Entretien avec David Ledwon

– Coordinateur de projets de l’association G.E.V.O « Les Vieux Métiers » –

Depuis quand faîtes-vous partie de l’association ? 

J’ai eu l’opportunité de faire partie des Vieux Métiers il y a 16 ans, en 2003. J’ai toujours travaillé dans le tourisme. Mais maintenant que j’y suis, j’y reste ! 

Vous êtes coordinateur de projets, quel est votre rôle concrètement ? 

Mon rôle est d’assurer la coordination des équipes de bénévoles et des actions mises en place par l’association et de faire la promotion des événements. Avec Anne Gillardin, ma collègue, nous officions pour que tout se passe pour le mieux ! 

Azannes prend vie en Mai, aussi à quelques dates en juillet. Mais que s’y passe-t-il le reste du temps ? 

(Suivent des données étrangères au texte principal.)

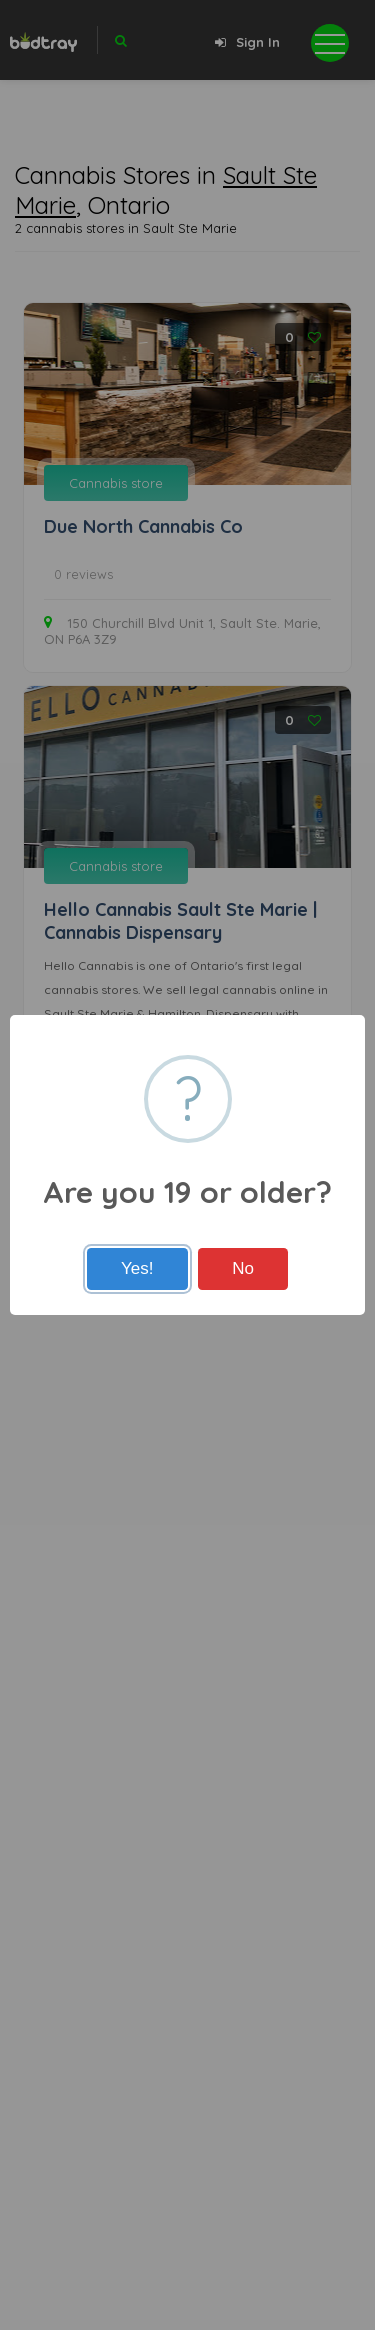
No (243, 1268)
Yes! (137, 1268)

Du 1er octobre au 1er mars, nous nous attelons aux travaux car le village est en constante évolution. Cela peut être de la rénovation ou même de la construction de nouveaux bâtiments. Grâce à nos résultats financiers de l’année précédente, nous évaluons ce que nous sommes en capacité de faire. 

Autrement, nous accueillons un public scolaire tout au long de l’année. Cela représente, en moyenne, 5 000 enfants sur la saison. Ils parcourent le village à la découverte de vieux métiers et participent à des ateliers pour toucher, sentir, goûter… ils sont émerveillés. 

Depuis l’automne 2018, nous avons mis en place une nouvelle formule d’accueil : les journées « Du blé au pain ». Par exemple, lorsqu’un bus de 50 enfants arrive, nous séparons le groupe en deux : d’un côté, certains vont à la découverte du pain et les autres à celle du blé et la fabrication de la farine. Tous repartent avec leur boule de pain et un sachet de farine confectionné dans le moulin du village. 

Comment financez-vous ces différents travaux ? 

Nous nous autofinançons en grande partie grâce aux recettes des entrées chaque année. Nous avons également des aides de la Région, du Département et de notre Codécom qui nous sont très précieuses quand nous avons de gros projets à réaliser. Nous sommes toujours soutenus. C’est aussi grâce aux bénévoles que nous pouvons faire tout cela ! 

Justement, ils sont au nombre de 440, avec des anciens mais aussi de jeunes recrues ? 

Ils sont 443 précisément au dernier recensement et nous venons d’en accueillir 23 nouveaux ! Chaque année, nous avons la joie d’accueillir de nouvelles recrues. Et depuis 4 ou 5 ans, nous remarquons une recrudescence d’adolescents et jeunes adultes qui s’intéressent à cette période de l’histoire, nous avons aussi beaucoup de quarantenaires qui s’impliquent dans l’association. Toutes les générations sont représentées et travaillent de concert.

Comment ont-ils appris ces gestes séculaires ? 

Il y a différentes façons d’apprendre. Au sein de l’association, nous proposons des stages pour aider les bénévoles à apprendre les métiers, leurs techniques. Chaque année, les jeunes recrues observent et se forment auprès des anciens directement dans les ateliers lors des journées d’ouvertures : tout est histoire de transmission. Au fil du temps, les gens acquièrent les techniques et il y a un véritable échange lors des Dimanches de Mai en Meuse. 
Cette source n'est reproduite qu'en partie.